**PROBLEM DETAILS**
Would you please transcribe the records below exactly, leaving out the pictures?

[Saved entries]
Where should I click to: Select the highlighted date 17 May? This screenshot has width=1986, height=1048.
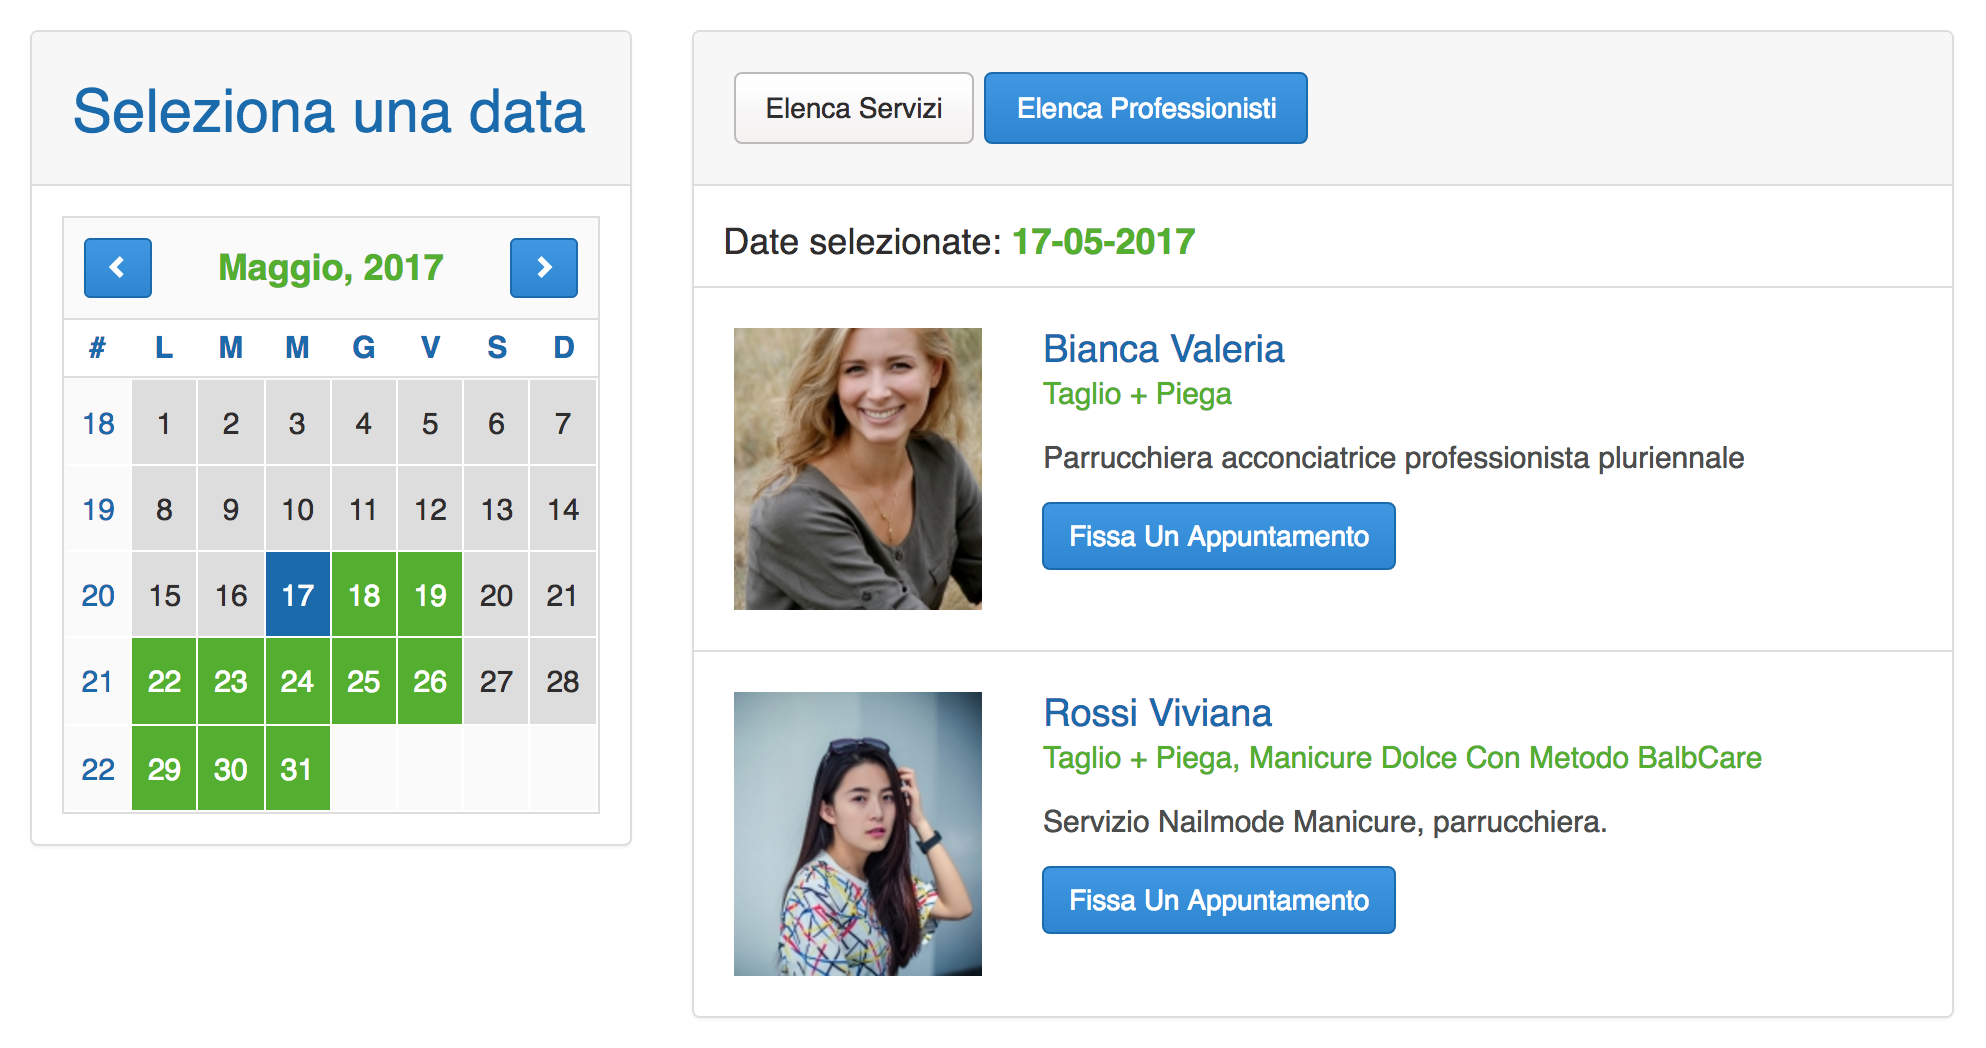pos(297,595)
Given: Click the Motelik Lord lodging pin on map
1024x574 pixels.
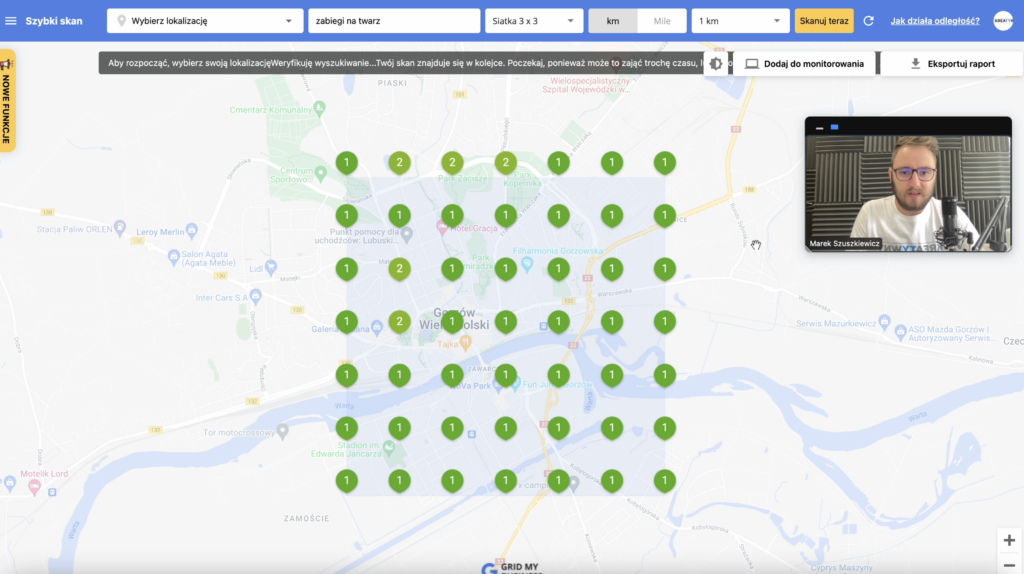Looking at the screenshot, I should [35, 487].
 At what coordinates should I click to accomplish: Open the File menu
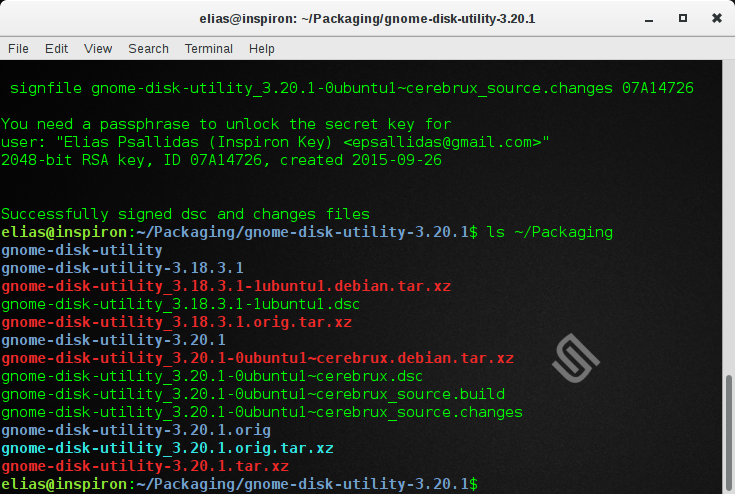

**FINISHED EXERCISE**
Where should I click to: Select the highlighted date 17 May? This screenshot has width=1986, height=1048.
pos(297,595)
Given: Click the Motelik Lord lodging pin on map
1024x574 pixels.
Looking at the screenshot, I should [35, 487].
 At what coordinates should I click to accomplish: Open the File menu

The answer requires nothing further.